[Opening Exercise material section]

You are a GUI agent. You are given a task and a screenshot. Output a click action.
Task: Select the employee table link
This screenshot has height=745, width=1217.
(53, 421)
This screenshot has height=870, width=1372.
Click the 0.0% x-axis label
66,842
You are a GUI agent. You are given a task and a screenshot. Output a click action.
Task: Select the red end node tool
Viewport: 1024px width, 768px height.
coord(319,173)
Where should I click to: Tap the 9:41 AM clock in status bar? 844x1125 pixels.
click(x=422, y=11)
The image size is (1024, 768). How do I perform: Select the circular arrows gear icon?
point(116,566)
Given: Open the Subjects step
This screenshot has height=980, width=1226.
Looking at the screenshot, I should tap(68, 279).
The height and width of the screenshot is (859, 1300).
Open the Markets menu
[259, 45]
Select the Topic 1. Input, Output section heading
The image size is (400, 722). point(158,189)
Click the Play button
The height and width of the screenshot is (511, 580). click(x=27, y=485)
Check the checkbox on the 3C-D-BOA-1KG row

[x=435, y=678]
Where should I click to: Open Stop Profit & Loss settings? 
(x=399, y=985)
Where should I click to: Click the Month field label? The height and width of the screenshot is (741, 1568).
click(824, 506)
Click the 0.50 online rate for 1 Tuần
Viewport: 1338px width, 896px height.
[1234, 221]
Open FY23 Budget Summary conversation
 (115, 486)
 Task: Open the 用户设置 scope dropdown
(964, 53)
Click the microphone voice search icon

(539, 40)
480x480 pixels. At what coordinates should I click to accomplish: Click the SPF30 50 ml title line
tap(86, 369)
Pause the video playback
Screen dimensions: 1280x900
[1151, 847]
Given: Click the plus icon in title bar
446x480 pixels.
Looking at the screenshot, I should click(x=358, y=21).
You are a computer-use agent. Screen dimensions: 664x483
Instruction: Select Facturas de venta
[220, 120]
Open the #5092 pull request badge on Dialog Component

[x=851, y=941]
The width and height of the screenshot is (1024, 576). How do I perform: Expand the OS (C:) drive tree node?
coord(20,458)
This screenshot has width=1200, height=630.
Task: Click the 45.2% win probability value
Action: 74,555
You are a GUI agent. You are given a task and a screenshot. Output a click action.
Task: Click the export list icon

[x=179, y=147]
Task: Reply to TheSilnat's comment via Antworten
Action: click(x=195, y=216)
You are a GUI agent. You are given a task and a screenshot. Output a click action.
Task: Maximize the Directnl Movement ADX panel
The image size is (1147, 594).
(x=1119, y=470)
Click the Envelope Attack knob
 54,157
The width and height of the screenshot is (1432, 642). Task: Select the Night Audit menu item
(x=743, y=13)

[Closing Exercise material section]

What the exercise asks ▸ What is needed is a faithful transcription of every entry.

Answer for this exercise ▸
You are a GUI agent. You are given a task and a screenshot. Output a click action.
Task: Select the employee table link
This screenshot has height=745, width=1217.
(53, 421)
This screenshot has height=870, width=1372.
Click the 0.0% x-axis label
66,842
You are a GUI agent. You are given a task and a screenshot. Output a click action.
Task: Select the red end node tool
Viewport: 1024px width, 768px height.
coord(319,173)
Where should I click to: Tap the 9:41 AM clock in status bar? 844x1125 pixels.
click(x=422, y=11)
The image size is (1024, 768). How do I perform: Select the circular arrows gear icon?
point(116,566)
Given: Open the Subjects step
This screenshot has height=980, width=1226.
Looking at the screenshot, I should tap(68, 279).
The height and width of the screenshot is (859, 1300).
Open the Markets menu
[259, 45]
Select the Topic 1. Input, Output section heading
The image size is (400, 722). point(158,189)
Click the Play button
The height and width of the screenshot is (511, 580). click(x=27, y=485)
Check the checkbox on the 3C-D-BOA-1KG row

[x=435, y=678]
Where should I click to: Open Stop Profit & Loss settings? 
(x=399, y=985)
Where should I click to: Click the Month field label? The height and width of the screenshot is (741, 1568).
click(824, 506)
Click the 0.50 online rate for 1 Tuần
Viewport: 1338px width, 896px height.
[1234, 221]
Open FY23 Budget Summary conversation
 (115, 486)
 Task: Open the 用户设置 scope dropdown
(964, 53)
Click the microphone voice search icon

(539, 40)
480x480 pixels. At what coordinates should I click to accomplish: Click the SPF30 50 ml title line
tap(86, 369)
Pause the video playback
Screen dimensions: 1280x900
[1151, 847]
Given: Click the plus icon in title bar
446x480 pixels.
Looking at the screenshot, I should click(x=358, y=21).
You are a computer-use agent. Screen dimensions: 664x483
Instruction: Select Facturas de venta
[220, 120]
Open the #5092 pull request badge on Dialog Component

[x=851, y=941]
The width and height of the screenshot is (1024, 576). How do I perform: Expand the OS (C:) drive tree node?
coord(20,458)
This screenshot has width=1200, height=630.
Task: Click the 45.2% win probability value
Action: 74,555
You are a GUI agent. You are given a task and a screenshot. Output a click action.
Task: Click the export list icon

[x=179, y=147]
Task: Reply to TheSilnat's comment via Antworten
Action: click(x=195, y=216)
You are a GUI agent. You are given a task and a screenshot. Output a click action.
Task: Maximize the Directnl Movement ADX panel
The image size is (1147, 594).
(x=1119, y=470)
Click the Envelope Attack knob
 54,157
The width and height of the screenshot is (1432, 642). Task: Select the Night Audit menu item
(x=743, y=13)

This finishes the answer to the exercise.